One major strength of this study was our molecular pathological epidemiology [37,38,39] database of colorectal cancer cases with the availability of diet and lifestyle information that has been prospectively and repeatedly collected. This rich database enabled us to examine the prognostic interaction between smoking behavior and tumor LINE-1 methylation levels while adjusting for multiple potential confounders [40, 41] and selection bias due to tumor molecular data availability [25].

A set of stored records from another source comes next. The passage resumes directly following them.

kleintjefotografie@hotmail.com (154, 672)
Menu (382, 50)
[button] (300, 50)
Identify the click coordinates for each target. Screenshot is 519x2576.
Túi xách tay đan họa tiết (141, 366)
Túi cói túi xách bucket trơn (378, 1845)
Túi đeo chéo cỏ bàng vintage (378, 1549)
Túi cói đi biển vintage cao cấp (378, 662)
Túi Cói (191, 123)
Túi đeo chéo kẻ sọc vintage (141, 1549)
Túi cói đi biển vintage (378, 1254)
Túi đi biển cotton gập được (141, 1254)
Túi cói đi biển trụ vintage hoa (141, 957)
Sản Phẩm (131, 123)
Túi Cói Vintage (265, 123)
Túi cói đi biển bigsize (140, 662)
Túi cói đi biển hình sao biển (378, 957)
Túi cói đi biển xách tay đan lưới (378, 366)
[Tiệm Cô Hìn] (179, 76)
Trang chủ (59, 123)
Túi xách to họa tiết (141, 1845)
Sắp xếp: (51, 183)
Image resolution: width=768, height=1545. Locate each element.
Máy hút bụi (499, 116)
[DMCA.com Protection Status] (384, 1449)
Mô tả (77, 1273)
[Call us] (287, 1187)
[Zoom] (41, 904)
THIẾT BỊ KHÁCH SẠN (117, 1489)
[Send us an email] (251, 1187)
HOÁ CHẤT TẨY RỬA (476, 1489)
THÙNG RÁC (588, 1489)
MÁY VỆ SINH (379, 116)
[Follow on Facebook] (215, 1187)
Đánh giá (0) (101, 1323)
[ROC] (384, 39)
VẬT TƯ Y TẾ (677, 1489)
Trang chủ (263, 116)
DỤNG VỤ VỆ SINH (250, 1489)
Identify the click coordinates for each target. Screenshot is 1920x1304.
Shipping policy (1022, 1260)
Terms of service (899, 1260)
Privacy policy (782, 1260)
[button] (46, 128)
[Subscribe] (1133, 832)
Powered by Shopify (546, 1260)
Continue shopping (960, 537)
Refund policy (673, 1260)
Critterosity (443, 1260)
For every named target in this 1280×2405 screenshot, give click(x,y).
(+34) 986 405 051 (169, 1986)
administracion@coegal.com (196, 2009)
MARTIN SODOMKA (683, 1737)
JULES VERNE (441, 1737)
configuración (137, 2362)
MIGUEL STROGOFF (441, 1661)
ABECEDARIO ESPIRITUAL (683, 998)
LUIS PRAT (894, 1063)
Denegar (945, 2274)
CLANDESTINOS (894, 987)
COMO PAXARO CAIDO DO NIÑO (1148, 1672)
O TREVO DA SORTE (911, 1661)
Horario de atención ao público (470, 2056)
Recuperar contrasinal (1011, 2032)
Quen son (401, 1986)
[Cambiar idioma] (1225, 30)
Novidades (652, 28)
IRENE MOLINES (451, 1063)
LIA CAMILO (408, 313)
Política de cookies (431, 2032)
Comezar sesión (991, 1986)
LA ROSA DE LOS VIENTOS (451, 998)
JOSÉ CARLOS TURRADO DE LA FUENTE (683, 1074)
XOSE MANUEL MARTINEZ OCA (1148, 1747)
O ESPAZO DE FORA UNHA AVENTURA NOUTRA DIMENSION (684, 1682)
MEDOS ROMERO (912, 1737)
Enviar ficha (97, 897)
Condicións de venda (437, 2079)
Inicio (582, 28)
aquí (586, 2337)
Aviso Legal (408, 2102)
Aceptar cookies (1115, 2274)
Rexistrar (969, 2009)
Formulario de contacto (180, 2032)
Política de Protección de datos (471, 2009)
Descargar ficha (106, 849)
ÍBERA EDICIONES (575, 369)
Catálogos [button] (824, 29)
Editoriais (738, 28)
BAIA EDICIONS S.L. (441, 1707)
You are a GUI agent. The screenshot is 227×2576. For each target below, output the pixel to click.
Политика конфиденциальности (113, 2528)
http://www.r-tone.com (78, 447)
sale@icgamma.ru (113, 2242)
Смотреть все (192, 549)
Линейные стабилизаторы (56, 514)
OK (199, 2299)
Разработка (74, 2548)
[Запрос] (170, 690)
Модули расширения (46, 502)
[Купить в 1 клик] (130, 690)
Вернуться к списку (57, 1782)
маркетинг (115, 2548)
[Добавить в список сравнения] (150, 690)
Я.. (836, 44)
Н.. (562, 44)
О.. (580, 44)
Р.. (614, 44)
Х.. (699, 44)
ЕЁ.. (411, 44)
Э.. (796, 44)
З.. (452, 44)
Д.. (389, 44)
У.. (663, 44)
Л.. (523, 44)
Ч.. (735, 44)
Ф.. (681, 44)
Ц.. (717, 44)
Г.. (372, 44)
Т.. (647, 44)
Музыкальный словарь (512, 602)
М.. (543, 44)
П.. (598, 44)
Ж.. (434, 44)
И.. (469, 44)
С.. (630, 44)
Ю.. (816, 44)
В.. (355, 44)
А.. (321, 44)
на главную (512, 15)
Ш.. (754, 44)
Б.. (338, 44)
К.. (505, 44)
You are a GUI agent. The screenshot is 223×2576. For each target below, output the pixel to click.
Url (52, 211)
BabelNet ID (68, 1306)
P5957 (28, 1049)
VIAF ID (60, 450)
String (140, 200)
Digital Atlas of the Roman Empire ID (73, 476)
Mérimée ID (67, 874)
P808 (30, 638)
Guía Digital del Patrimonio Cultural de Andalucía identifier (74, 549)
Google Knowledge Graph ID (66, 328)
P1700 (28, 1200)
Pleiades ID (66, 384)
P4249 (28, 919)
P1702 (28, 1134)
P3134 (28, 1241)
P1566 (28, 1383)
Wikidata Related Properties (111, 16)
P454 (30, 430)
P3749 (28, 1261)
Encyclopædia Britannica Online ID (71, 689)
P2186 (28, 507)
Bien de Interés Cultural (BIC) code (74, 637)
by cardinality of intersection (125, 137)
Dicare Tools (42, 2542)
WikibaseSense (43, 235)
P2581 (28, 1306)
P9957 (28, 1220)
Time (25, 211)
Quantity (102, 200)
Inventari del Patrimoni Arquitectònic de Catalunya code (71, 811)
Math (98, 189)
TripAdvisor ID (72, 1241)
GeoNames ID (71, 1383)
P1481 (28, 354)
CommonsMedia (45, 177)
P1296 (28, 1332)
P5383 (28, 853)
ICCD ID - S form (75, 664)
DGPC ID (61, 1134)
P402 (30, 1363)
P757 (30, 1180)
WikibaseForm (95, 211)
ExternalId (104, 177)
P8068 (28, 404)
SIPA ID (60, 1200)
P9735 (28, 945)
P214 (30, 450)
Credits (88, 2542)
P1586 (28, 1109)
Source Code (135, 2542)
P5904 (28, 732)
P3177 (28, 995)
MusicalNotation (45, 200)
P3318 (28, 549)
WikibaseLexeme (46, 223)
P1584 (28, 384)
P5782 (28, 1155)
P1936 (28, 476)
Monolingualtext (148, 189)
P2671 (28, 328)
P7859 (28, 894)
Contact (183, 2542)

There are several limitations to our study. First, we did not examine the effect of postdiagnosis smoking status because 40% of current smokers (44 out of 110) quit smoking after diagnosis and the sample size of postdiagnosis current smokers was small. Second, data on cancer treatment were limited in this dataset. However, it is unlikely that the ratio of patients who underwent chemotherapy differed substantially according to smoking status. Additionally, treatment protocols for colorectal cancers are generally similar across the USA and adjusting for the AJCC stage should have limited potential confounding due to treatment. Third, data on cancer recurrence were unavailable. However, given a follow-up of >10 years, colorectal cancer-specific mortality can be considered as a reasonable measure of colorectal cancer outcome. Fourth, our main results did not meet our stringent multiple comparison-adjusted significance level of P < 0.005. However, we selected all the risk factors and statistical comparisons on the basis of previous data and certain hypotheses and interpreted our results prioritizing biological plausibility, coherence, and consistency rather than only statistical significance. Fifth, there is evidence that LINE-1 hypomethylation is inversely associated with MSI-high, CIMP-high, and BRAF-mutated CRC [11, 16]. While we adjusted for these molecular markers in our multivariable models, due to limited sample size, we were not able to further stratify by these markers. Therefore, our findings warrant additional investigation in future larger-sized studies with sufficient power for these stratified analyses. Sixth, we cannot exclude the possibility of biases related to tumor heterogeneity and contaminated normal cells. In addition, a previous study reported cell-type heterogeneity in LINE-1 methylation levels [42], which might affect our results. However, an experienced pathologist, Dr. Shuji Ogino, carefully reviewed H&E-stained slides of all cases and identified tumor areas in each section, which minimized the possibility of these biases.

Future prospects

Our study has shown a prognostic interaction between smoking and tumor LINE-1 methylation levels measured by the bisulfite-PCR-pyrosequencing method. We used the average of the proportions of C nucleotides at the 4 CpG sites as LINE-1 methylation levels, but DNA methylation may vary in specific repetitive elements of genomes. Recently, several novel approaches have been developed to explore detailed epigenetic profiling. Bock et al. have shown that locus-specific DNA methylation assays in combination with machine learning algorithms can predict global DNA methylation levels more accurately [43]. Subsequently, Zhang et al. reported that a random forest algorithm could accurately predict genome-wide repetitive element methylation using microarray data [44]. Furthermore, nanopore sequencing has enabled us to conduct a direct and real-time analysis of long DNA fragments electronically, which leads to the elimination of amplification bias and efficient assembly, compared to short-read sequencing [45]. These methods can be used in future studies for accurately measuring DNA methylation levels.

Conclusion

Our findings suggest that the association of smoking status at diagnosis with colorectal mortality may be stronger in cases with low LINE-1 methylation level tumors than in those with intermediate or high LINE-1 methylation level tumors. Considering the need for more accurate CRC prognostication, future larger-sized studies are warranted to confirm our findings and guide further exploration into underlying pathways.